=== What you are asked to do ===
Retype the data exactly, so that every line matches the original.

━━━ Data provided ━━━

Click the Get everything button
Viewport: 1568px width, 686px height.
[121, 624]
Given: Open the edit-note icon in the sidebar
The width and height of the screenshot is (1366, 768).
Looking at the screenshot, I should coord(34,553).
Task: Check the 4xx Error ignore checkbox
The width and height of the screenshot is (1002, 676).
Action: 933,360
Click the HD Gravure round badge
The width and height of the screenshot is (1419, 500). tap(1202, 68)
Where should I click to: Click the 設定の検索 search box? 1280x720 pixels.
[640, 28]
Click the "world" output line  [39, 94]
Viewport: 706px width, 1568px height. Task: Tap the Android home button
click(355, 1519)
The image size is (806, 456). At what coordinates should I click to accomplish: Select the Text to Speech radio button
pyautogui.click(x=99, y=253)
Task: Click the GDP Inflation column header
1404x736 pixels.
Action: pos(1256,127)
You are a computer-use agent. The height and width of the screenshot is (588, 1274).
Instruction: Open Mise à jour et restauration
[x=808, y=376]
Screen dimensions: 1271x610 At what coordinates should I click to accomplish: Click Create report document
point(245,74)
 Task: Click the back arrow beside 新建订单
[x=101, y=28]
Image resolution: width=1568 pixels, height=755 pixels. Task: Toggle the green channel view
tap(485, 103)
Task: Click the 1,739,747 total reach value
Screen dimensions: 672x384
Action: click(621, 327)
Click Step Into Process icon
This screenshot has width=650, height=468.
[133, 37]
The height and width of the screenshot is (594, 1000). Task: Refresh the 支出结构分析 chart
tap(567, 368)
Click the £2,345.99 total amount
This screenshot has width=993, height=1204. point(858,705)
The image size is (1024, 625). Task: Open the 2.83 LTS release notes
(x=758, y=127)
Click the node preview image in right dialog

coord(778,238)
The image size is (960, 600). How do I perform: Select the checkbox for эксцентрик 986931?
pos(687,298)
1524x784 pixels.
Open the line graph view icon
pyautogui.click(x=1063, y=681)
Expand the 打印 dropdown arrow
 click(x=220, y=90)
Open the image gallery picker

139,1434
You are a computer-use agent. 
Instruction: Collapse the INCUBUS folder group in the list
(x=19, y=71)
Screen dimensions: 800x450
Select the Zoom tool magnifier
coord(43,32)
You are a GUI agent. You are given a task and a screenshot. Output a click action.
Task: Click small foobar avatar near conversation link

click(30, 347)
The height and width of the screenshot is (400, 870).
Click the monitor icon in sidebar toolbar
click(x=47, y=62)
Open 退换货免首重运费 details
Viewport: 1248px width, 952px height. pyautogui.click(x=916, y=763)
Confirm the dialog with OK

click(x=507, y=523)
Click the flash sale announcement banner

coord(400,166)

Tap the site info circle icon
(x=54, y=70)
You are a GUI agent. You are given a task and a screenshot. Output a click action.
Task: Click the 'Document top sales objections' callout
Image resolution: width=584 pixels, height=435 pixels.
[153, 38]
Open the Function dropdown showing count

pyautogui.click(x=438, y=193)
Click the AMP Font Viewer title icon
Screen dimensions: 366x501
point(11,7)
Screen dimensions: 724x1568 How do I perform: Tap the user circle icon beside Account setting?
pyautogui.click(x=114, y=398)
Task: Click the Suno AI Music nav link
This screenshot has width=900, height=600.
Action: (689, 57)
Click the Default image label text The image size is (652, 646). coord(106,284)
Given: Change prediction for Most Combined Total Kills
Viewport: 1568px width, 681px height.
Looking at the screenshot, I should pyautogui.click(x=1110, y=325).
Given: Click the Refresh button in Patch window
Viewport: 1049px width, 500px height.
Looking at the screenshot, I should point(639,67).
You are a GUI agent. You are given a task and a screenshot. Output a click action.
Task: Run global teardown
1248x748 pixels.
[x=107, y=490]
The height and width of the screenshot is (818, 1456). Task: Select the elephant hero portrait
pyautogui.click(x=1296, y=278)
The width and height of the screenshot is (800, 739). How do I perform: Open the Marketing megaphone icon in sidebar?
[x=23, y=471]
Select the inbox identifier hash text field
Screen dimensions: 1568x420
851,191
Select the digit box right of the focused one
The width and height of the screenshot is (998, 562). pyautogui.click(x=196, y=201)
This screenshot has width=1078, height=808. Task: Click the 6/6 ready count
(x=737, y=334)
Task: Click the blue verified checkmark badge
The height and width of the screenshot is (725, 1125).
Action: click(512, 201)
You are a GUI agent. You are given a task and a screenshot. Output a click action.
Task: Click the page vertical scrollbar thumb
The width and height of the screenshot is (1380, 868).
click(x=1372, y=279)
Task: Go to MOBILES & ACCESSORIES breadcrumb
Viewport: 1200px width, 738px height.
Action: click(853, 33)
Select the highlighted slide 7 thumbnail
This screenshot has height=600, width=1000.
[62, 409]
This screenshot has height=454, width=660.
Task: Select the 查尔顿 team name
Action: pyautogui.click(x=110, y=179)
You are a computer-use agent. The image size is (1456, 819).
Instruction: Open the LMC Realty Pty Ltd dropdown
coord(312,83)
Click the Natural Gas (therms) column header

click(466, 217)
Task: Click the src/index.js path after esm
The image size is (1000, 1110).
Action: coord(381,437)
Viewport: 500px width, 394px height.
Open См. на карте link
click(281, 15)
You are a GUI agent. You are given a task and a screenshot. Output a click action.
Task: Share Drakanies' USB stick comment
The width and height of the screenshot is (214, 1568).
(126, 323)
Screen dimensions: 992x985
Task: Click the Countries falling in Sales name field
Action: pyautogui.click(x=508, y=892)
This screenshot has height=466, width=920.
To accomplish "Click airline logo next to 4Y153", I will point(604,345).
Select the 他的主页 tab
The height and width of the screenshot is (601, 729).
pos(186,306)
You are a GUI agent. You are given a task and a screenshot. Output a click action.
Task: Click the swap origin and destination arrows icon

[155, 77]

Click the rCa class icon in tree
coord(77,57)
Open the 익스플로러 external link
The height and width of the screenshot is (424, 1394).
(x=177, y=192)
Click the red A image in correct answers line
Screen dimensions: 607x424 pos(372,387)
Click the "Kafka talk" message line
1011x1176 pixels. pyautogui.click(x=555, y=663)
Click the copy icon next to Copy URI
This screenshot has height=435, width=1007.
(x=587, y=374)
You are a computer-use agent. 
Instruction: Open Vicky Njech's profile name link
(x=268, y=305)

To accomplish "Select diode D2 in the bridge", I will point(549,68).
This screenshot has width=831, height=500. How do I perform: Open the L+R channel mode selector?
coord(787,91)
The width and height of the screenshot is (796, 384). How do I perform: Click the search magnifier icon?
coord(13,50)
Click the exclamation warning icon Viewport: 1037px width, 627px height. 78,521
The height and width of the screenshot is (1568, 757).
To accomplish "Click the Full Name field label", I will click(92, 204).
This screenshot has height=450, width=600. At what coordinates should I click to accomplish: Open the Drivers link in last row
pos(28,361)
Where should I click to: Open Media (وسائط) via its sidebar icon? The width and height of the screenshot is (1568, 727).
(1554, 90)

━━━

=== Response area ===
Click the Get everything button
Viewport: 1568px width, 686px height.
[121, 624]
Given: Open the edit-note icon in the sidebar
The width and height of the screenshot is (1366, 768).
Looking at the screenshot, I should coord(34,553).
Task: Check the 4xx Error ignore checkbox
The width and height of the screenshot is (1002, 676).
Action: 933,360
Click the HD Gravure round badge
The width and height of the screenshot is (1419, 500). tap(1202, 68)
Where should I click to: Click the 設定の検索 search box? 1280x720 pixels.
[640, 28]
Click the "world" output line  [39, 94]
Viewport: 706px width, 1568px height. Task: Tap the Android home button
click(355, 1519)
The image size is (806, 456). At what coordinates should I click to accomplish: Select the Text to Speech radio button
pyautogui.click(x=99, y=253)
Task: Click the GDP Inflation column header
1404x736 pixels.
Action: pos(1256,127)
You are a computer-use agent. The height and width of the screenshot is (588, 1274).
Instruction: Open Mise à jour et restauration
[x=808, y=376]
Screen dimensions: 1271x610 At what coordinates should I click to accomplish: Click Create report document
point(245,74)
 Task: Click the back arrow beside 新建订单
[x=101, y=28]
Image resolution: width=1568 pixels, height=755 pixels. Task: Toggle the green channel view
tap(485, 103)
Task: Click the 1,739,747 total reach value
Screen dimensions: 672x384
Action: click(621, 327)
Click Step Into Process icon
This screenshot has width=650, height=468.
[133, 37]
The height and width of the screenshot is (594, 1000). Task: Refresh the 支出结构分析 chart
tap(567, 368)
Click the £2,345.99 total amount
This screenshot has width=993, height=1204. point(858,705)
The image size is (1024, 625). Task: Open the 2.83 LTS release notes
(x=758, y=127)
Click the node preview image in right dialog

coord(778,238)
The image size is (960, 600). How do I perform: Select the checkbox for эксцентрик 986931?
pos(687,298)
1524x784 pixels.
Open the line graph view icon
pyautogui.click(x=1063, y=681)
Expand the 打印 dropdown arrow
 click(x=220, y=90)
Open the image gallery picker

139,1434
You are a computer-use agent. 
Instruction: Collapse the INCUBUS folder group in the list
(x=19, y=71)
Screen dimensions: 800x450
Select the Zoom tool magnifier
coord(43,32)
You are a GUI agent. You are given a task and a screenshot. Output a click action.
Task: Click small foobar avatar near conversation link

click(30, 347)
The height and width of the screenshot is (400, 870).
Click the monitor icon in sidebar toolbar
click(x=47, y=62)
Open 退换货免首重运费 details
Viewport: 1248px width, 952px height. pyautogui.click(x=916, y=763)
Confirm the dialog with OK

click(x=507, y=523)
Click the flash sale announcement banner

coord(400,166)

Tap the site info circle icon
(x=54, y=70)
You are a GUI agent. You are given a task and a screenshot. Output a click action.
Task: Click the 'Document top sales objections' callout
Image resolution: width=584 pixels, height=435 pixels.
[153, 38]
Open the Function dropdown showing count

pyautogui.click(x=438, y=193)
Click the AMP Font Viewer title icon
Screen dimensions: 366x501
point(11,7)
Screen dimensions: 724x1568 How do I perform: Tap the user circle icon beside Account setting?
pyautogui.click(x=114, y=398)
Task: Click the Suno AI Music nav link
This screenshot has width=900, height=600.
Action: (689, 57)
Click the Default image label text The image size is (652, 646). coord(106,284)
Given: Change prediction for Most Combined Total Kills
Viewport: 1568px width, 681px height.
Looking at the screenshot, I should pyautogui.click(x=1110, y=325).
Given: Click the Refresh button in Patch window
Viewport: 1049px width, 500px height.
Looking at the screenshot, I should point(639,67).
You are a GUI agent. You are given a task and a screenshot. Output a click action.
Task: Run global teardown
1248x748 pixels.
[x=107, y=490]
The height and width of the screenshot is (818, 1456). Task: Select the elephant hero portrait
pyautogui.click(x=1296, y=278)
The width and height of the screenshot is (800, 739). How do I perform: Open the Marketing megaphone icon in sidebar?
[x=23, y=471]
Select the inbox identifier hash text field
Screen dimensions: 1568x420
851,191
Select the digit box right of the focused one
The width and height of the screenshot is (998, 562). pyautogui.click(x=196, y=201)
This screenshot has width=1078, height=808. Task: Click the 6/6 ready count
(x=737, y=334)
Task: Click the blue verified checkmark badge
The height and width of the screenshot is (725, 1125).
Action: click(512, 201)
You are a GUI agent. You are given a task and a screenshot. Output a click action.
Task: Click the page vertical scrollbar thumb
The width and height of the screenshot is (1380, 868).
click(x=1372, y=279)
Task: Go to MOBILES & ACCESSORIES breadcrumb
Viewport: 1200px width, 738px height.
Action: click(853, 33)
Select the highlighted slide 7 thumbnail
This screenshot has height=600, width=1000.
[62, 409]
This screenshot has height=454, width=660.
Task: Select the 查尔顿 team name
Action: pyautogui.click(x=110, y=179)
You are a computer-use agent. The image size is (1456, 819).
Instruction: Open the LMC Realty Pty Ltd dropdown
coord(312,83)
Click the Natural Gas (therms) column header

click(466, 217)
Task: Click the src/index.js path after esm
The image size is (1000, 1110).
Action: coord(381,437)
Viewport: 500px width, 394px height.
Open См. на карте link
click(281, 15)
You are a GUI agent. You are given a task and a screenshot. Output a click action.
Task: Share Drakanies' USB stick comment
The width and height of the screenshot is (214, 1568).
(126, 323)
Screen dimensions: 992x985
Task: Click the Countries falling in Sales name field
Action: pyautogui.click(x=508, y=892)
This screenshot has height=466, width=920.
To accomplish "Click airline logo next to 4Y153", I will point(604,345).
Select the 他的主页 tab
The height and width of the screenshot is (601, 729).
pos(186,306)
You are a GUI agent. You are given a task and a screenshot. Output a click action.
Task: Click the swap origin and destination arrows icon

[155, 77]

Click the rCa class icon in tree
coord(77,57)
Open the 익스플로러 external link
The height and width of the screenshot is (424, 1394).
(x=177, y=192)
Click the red A image in correct answers line
Screen dimensions: 607x424 pos(372,387)
Click the "Kafka talk" message line
1011x1176 pixels. pyautogui.click(x=555, y=663)
Click the copy icon next to Copy URI
This screenshot has height=435, width=1007.
(x=587, y=374)
You are a computer-use agent. 
Instruction: Open Vicky Njech's profile name link
(x=268, y=305)

To accomplish "Select diode D2 in the bridge", I will point(549,68).
This screenshot has width=831, height=500. How do I perform: Open the L+R channel mode selector?
coord(787,91)
The width and height of the screenshot is (796, 384). How do I perform: Click the search magnifier icon?
coord(13,50)
Click the exclamation warning icon Viewport: 1037px width, 627px height. 78,521
The height and width of the screenshot is (1568, 757).
To accomplish "Click the Full Name field label", I will click(92, 204).
This screenshot has height=450, width=600. At what coordinates should I click to accomplish: Open the Drivers link in last row
pos(28,361)
Where should I click to: Open Media (وسائط) via its sidebar icon? The width and height of the screenshot is (1568, 727).
(1554, 90)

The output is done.